A Fast Parameter Identification Method for Composite Load Model Based on Jumping and Steady-State Points of Measured Data

Abstract

The classic measurement-based method for load model parameter identification relies on lots of transient simulations and optimization iterations, which is computationally intensive, and is unsuitable to the terminal devices for recording load characteristic to participate in grid edge computing. To solve this difficulty, a fast identification method for load model parameters based on jumping and steady-state points of measured data is proposed, which greatly reduces the calculation time by avoiding the transient simulations and random optimizations of the classic method, and at the same time, well retains the accuracy of identified parameters.
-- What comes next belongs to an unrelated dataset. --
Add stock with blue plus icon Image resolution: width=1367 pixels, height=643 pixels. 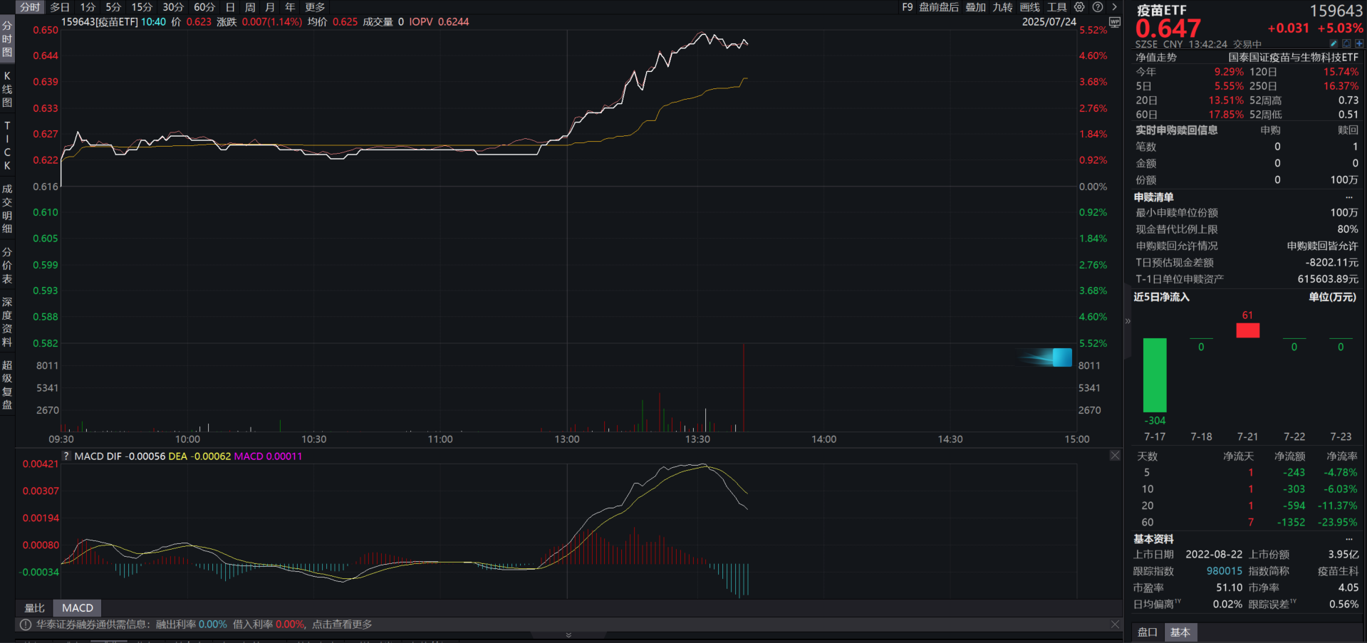(x=1359, y=44)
Firstly, the method extracts four points of measured data as calculation points, i.e., the point after voltage sag, two points before and after voltage recovery, and the final steady-state point. Then, the method calculates the state variables and powers at the four points through steady-state calculation, implicit trapezoid integration method and Hermite–Simpson method respectively. Finally, according to the measured powers of the four points, the method provides an initial key load model parameters through polynomial approximation method and finds the optimal parameters through Nelder-Mead algorithm. The accuracy and practicality of the method are demonstrated by test and field case studies, and the computation burden is less than 2.5% of that in the classic method without obvious loss of identification accuracy.